Starting at the beginning of the listing and going on through the line with "I will coord(1198,46).", swap "magnifier" for "magnifying glass" and write those lines out again with everything else unchanged.

── RECORD SET

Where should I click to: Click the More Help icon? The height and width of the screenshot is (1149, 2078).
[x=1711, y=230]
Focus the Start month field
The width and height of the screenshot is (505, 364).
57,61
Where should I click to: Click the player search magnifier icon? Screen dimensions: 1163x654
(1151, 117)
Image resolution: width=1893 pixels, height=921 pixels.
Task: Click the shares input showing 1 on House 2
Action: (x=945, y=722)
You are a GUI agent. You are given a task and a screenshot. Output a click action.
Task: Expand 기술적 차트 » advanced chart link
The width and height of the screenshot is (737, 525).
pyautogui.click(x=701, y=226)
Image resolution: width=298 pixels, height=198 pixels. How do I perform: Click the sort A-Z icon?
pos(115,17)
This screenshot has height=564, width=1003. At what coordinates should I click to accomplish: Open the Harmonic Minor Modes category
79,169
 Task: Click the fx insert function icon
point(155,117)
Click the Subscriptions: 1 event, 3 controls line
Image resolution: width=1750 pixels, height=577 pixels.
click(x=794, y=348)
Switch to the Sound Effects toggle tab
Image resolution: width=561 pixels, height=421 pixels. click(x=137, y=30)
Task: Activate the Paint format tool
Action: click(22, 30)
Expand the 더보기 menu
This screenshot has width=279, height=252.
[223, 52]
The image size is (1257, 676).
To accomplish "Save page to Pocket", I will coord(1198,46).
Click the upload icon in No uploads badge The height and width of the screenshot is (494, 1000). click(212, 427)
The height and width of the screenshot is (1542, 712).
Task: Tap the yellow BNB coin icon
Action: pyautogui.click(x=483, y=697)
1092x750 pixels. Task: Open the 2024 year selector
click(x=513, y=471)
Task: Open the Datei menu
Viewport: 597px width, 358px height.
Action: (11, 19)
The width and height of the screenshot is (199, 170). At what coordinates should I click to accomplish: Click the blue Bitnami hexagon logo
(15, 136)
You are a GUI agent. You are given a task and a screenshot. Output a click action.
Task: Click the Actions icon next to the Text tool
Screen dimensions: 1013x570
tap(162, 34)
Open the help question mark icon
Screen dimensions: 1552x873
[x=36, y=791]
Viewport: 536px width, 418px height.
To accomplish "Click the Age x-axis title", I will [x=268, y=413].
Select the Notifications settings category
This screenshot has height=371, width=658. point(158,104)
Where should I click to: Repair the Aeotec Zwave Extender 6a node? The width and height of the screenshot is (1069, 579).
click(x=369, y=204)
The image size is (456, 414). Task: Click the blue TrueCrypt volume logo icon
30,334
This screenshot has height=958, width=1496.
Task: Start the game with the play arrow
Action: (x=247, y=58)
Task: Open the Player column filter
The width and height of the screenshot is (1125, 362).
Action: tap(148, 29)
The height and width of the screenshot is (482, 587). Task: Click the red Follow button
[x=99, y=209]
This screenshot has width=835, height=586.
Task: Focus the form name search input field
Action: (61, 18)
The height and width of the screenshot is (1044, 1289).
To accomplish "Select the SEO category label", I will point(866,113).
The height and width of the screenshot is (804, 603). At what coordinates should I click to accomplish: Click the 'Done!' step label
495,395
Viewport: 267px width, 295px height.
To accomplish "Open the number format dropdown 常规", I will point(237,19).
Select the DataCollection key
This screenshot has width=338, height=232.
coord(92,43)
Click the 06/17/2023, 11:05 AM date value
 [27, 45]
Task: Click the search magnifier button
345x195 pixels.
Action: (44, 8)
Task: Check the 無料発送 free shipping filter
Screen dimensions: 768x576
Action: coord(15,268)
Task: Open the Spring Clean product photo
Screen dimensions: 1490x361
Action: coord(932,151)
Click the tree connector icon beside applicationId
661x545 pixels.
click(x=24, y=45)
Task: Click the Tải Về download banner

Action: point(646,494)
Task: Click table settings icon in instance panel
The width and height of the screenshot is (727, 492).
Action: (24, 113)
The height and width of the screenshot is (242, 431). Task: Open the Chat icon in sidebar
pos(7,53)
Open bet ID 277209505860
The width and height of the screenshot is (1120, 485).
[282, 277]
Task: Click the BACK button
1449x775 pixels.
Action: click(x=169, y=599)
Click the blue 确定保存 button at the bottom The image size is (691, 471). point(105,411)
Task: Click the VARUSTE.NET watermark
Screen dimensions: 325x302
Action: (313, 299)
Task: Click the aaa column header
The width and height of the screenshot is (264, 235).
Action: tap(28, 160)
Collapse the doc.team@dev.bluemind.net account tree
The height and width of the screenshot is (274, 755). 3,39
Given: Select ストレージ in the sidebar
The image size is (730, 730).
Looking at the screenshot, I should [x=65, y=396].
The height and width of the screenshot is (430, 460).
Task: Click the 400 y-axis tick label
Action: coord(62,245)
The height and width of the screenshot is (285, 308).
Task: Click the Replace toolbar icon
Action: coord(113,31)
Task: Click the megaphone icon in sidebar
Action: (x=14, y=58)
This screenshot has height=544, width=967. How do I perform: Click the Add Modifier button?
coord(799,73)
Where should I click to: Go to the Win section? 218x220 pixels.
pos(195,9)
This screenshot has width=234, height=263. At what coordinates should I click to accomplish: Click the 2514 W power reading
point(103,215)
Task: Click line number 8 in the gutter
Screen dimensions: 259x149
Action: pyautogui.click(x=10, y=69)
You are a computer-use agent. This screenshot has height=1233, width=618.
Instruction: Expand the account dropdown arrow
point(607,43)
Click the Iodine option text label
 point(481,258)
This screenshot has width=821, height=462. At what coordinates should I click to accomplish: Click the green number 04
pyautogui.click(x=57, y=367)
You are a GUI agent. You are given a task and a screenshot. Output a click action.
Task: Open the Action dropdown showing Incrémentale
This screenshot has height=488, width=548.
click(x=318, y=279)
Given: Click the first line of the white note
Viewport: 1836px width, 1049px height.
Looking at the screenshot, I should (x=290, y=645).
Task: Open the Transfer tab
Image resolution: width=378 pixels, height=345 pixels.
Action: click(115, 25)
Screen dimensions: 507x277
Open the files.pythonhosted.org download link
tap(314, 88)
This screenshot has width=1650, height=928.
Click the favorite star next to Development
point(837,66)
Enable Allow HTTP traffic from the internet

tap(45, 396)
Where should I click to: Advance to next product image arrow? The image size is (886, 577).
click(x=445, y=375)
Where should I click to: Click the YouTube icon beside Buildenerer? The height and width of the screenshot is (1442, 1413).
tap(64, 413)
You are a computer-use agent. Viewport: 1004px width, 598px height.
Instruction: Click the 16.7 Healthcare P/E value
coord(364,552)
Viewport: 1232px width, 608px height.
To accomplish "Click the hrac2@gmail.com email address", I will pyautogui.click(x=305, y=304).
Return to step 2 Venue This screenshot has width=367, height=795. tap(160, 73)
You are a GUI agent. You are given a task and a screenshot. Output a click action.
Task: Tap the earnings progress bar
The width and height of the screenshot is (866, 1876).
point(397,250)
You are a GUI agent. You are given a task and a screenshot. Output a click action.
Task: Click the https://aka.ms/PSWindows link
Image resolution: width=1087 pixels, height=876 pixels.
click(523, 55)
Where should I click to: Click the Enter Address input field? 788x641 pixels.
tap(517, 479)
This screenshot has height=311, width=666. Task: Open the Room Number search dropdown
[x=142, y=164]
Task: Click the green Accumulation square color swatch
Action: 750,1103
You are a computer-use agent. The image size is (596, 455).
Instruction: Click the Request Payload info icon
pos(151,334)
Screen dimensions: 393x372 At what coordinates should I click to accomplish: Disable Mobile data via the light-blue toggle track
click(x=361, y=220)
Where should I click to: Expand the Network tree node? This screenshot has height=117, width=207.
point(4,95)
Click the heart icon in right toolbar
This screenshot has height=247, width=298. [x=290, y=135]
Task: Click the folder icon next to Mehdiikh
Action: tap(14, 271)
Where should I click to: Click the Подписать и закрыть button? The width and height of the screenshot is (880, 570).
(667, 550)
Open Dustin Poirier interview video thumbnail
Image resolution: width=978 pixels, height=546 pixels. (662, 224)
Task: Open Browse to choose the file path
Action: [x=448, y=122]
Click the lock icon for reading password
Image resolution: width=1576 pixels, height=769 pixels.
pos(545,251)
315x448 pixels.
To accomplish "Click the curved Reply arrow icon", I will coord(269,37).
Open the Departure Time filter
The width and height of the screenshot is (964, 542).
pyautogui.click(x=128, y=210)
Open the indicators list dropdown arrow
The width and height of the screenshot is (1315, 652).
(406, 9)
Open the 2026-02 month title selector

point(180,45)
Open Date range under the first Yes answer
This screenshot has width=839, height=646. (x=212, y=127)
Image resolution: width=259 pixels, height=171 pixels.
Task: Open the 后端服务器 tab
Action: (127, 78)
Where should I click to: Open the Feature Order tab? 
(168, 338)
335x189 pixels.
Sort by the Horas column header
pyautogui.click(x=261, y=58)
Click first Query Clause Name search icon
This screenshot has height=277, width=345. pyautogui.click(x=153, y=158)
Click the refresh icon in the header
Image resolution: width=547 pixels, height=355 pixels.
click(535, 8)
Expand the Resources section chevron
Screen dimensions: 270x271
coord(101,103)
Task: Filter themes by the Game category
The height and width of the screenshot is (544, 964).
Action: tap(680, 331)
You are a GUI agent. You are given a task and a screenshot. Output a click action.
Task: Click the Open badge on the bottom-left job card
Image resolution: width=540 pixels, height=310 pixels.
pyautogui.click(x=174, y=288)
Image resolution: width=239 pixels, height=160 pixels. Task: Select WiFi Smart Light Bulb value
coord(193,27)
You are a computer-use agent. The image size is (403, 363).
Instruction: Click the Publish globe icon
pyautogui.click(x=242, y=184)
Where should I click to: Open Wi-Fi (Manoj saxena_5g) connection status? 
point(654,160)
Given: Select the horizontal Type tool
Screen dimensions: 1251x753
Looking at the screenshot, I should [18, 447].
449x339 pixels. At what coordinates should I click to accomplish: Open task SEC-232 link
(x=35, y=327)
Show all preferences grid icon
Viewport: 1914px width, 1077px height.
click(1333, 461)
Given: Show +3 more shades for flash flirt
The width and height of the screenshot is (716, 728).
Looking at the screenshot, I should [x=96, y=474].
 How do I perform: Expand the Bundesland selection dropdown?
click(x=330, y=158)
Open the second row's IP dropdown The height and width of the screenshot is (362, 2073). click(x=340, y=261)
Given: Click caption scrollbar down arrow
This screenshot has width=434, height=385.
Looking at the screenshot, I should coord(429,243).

────

**SOLVED EXERCISE:**
Where should I click to: Click the More Help icon? The height and width of the screenshot is (1149, 2078).
[x=1711, y=230]
Focus the Start month field
The width and height of the screenshot is (505, 364).
57,61
Where should I click to: Click the player search magnifying glass icon? Screen dimensions: 1163x654
(1151, 117)
Image resolution: width=1893 pixels, height=921 pixels.
Task: Click the shares input showing 1 on House 2
Action: (x=945, y=722)
You are a GUI agent. You are given a task and a screenshot. Output a click action.
Task: Expand 기술적 차트 » advanced chart link
The width and height of the screenshot is (737, 525).
pyautogui.click(x=701, y=226)
Image resolution: width=298 pixels, height=198 pixels. How do I perform: Click the sort A-Z icon?
pos(115,17)
This screenshot has height=564, width=1003. At what coordinates should I click to accomplish: Open the Harmonic Minor Modes category
79,169
 Task: Click the fx insert function icon
point(155,117)
Click the Subscriptions: 1 event, 3 controls line
Image resolution: width=1750 pixels, height=577 pixels.
click(x=794, y=348)
Switch to the Sound Effects toggle tab
Image resolution: width=561 pixels, height=421 pixels. click(x=137, y=30)
Task: Activate the Paint format tool
Action: click(22, 30)
Expand the 더보기 menu
This screenshot has width=279, height=252.
[223, 52]
The image size is (1257, 676).
To accomplish "Save page to Pocket", I will coord(1198,46).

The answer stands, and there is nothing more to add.